Published on January 19, 2023

By Kohava Mendelsohn

Recently, Chat GPT was released for use by the public by OpenAI. It is an extremely advanced AI chat bot that can answer queries for you. I think of it as a very advanced autocomplete system, taking in input as questions and outputting what it would expect to see as an answer. It behaves similarly to how your phone can predict the next word you will type.  

Chat GPT is very good at summarizing, providing information that is easily accessible on the internet, and sounding convincing. It fails at providing truthful information, or logically sound information. It’s very good at being wrong, but sounding right. For example, here’s an expert of a conversation I had with Chat GPT after I asked it to compose a Haiku for me:

Chat GPT’s response to the fact a Haiku it created did not have a 5/7/5 structure

This factual dissonance doesn’t mean Chat GPT is not a useful tool, just that we still need to think critically about how we are using it. It can definitely be a helpful tool when you know the facts and need to make them sound convincing, or when you want advice about a broad topic. 

For example, our latest blog post on effective engineering communication was actually written by Chat GPT with the prompt “write a blog post on how engineers can communicate effectively”. You can read it here

Chat GPT provided useful advice, and eerily similar to advice I would give, in a general context. In a specific context, I believe Chat GPT’s advice would get worse, and mine would get better, because Chat GPT is only as good at answering a question as the amount of similar questions and answers it has in its database.

In an engineering communications context, we can use Chat GPT to phrase our ideas more clearly and effectively, to give broad general ideas and overviews, and to aid as a brainstorming tool. We need to be very wary of using it as a factual reference, and develop our own fact-checking skills to ensure we are not being duped by an incorrect Chat GPT post ourselves. 

Due to Chat GPT and other new AIs, I expect soon we will face a world where fact checking well-written arguments becomes more and more important, so not only is clear communication still essential, but as engineers we have a responsibility to provide the truth and fight back where we see incorrect information being perpetuated.

Stored data entries

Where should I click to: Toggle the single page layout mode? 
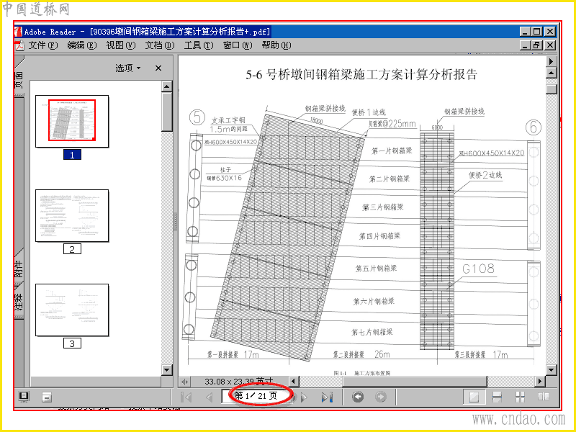tap(474, 397)
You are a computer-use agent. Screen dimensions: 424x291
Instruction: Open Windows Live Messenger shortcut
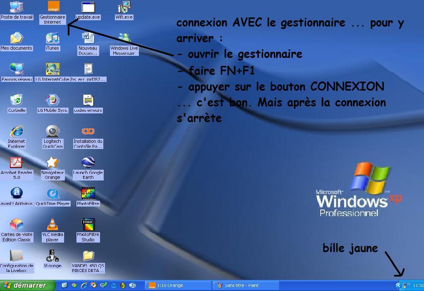click(x=124, y=38)
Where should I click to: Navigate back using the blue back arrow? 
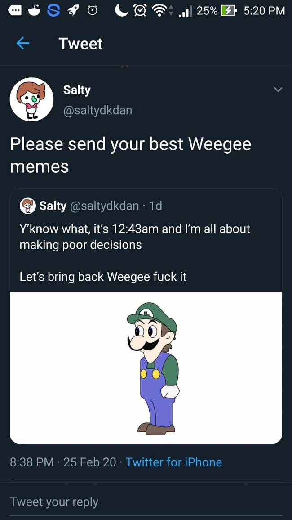[22, 43]
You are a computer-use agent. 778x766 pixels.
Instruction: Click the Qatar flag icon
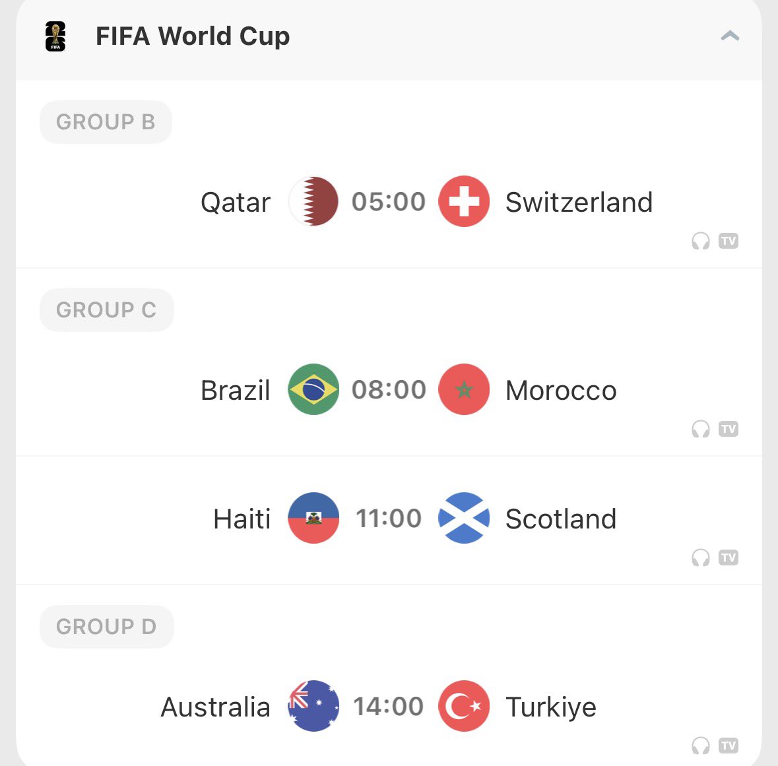point(313,201)
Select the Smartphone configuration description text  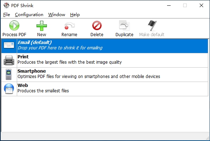point(89,77)
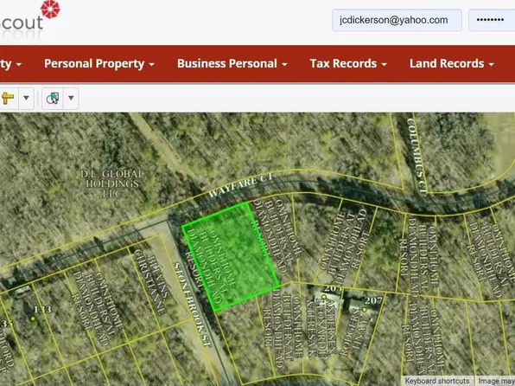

- [Activity] In the Chat GPT text, which prompt produced the latest blog post on effective engineering communication?

- [Answer area] "write a blog post on how engineers can communicate effectively"